Exercise objective:
Summarize the article on Java 8 default methods below in three sentences.

Text to read:
────────────────────
Monthly Archives: March 2014

Java 8 default methods: what can and can not do?

What default method is

With the release of Java 8 you can modify interfaces adding new methods so that the interface remains compatible with the classes that implement the interface. This is very important in case you develop a library that is going to be used by several programmers from Kiev to New York. Until the dawn of Java 8 if you published an interface in a library you could not add a new method without risking that some application implementing the interface will break with the new version of the interface.

With Java 8 is this fear gone? No.

Adding a default method to an interface may render some class unusable.

Let’s see first the fine points of the default method.

In Java 8 a method can be implemented in an interface. (Static methods can also be implemented in an interface as of Java8, but that is another story.) The method implemented in an interface is called default method and is denoted by the keyword default as a modifier. When a class implements an interface it may, but does not need to implement a method implemented already in the interface. The class inherits the default implementation. This is why you may not need touch a class when an interface it implements changes.

Multiple inheritance?

The things start to get complicated when a concrete class implements more than one (say two) interfaces and the interfaces implement the same default method. Which default method will the class inherit? The answer is none. In such a case the class has to implement the method itself (directly or by inheritance from a higher class).

This is also true when only one of the interfaces implement the default method and the other one only declares it as abstract. Java 8 tries to be disciplined and avoid “implicit” things. If the methods are declared in more than one interfaces then no default implementation is inherited, you get a compile time error.

However you can not get a compile time error if you have your class already compiled. This way Java 8 is not consistent. It has its reason, which I do not want to detail here or get into debate for various reasons (e.g.: the release is out, debate time is long over and was never on this platform).

  • Say you have two interfaces, and a class implementing the two interfaces.
  • One of the interfaces implement a default method m().
  • You compile all the interfaces and the class.
  • You change the interface not containing the method m() to declare it as an abstract method.
  • Compile the modified interface only.
  • Run the class.

default method multiple inheritance
In this case the class runs. You can not compile it again with the modified interfaces, but if it was compiled with the older version: it still runs. Now

  • modify the interface having the abstract method m() and create a default implementation.
  • Compile the modified interface.
  • Run the class: failure.

When there are two interfaces providing default implementation for the same method the method can not be invoked in the implementing class unless implemented by the class (again: either directly or inherited from another class).
────────────────────
Given information:

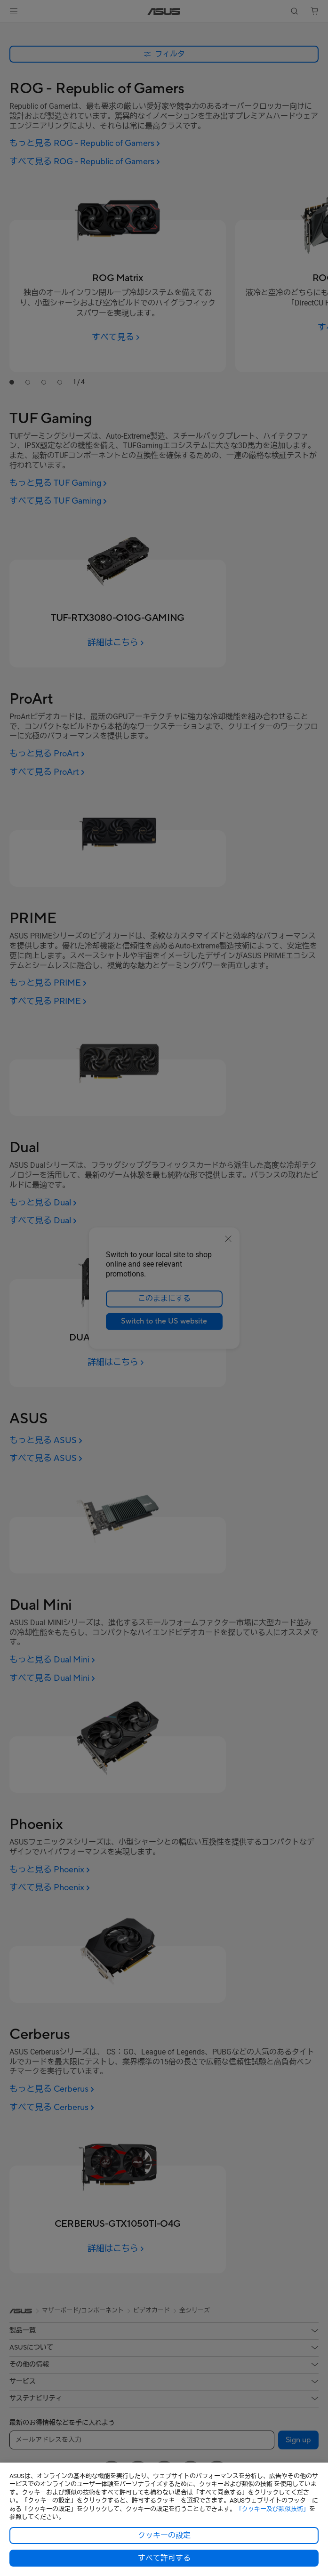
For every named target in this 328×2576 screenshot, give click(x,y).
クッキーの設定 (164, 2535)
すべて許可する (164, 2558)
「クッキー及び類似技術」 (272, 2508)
────────────────────
Task output:
Java 8 lets an interface implement a method, marked with the keyword default, and a class implementing that interface inherits the implementation without having to implement the method itself. When a class implements two interfaces that both implement the same default method, or where one implements it and the other declares it abstract, the class inherits no default and must implement the method itself, or else compilation fails. A class that was already compiled still runs if one interface is changed to declare the method abstract, but it fails once both interfaces provide a default implementation, so adding a default method can still render a class unusable.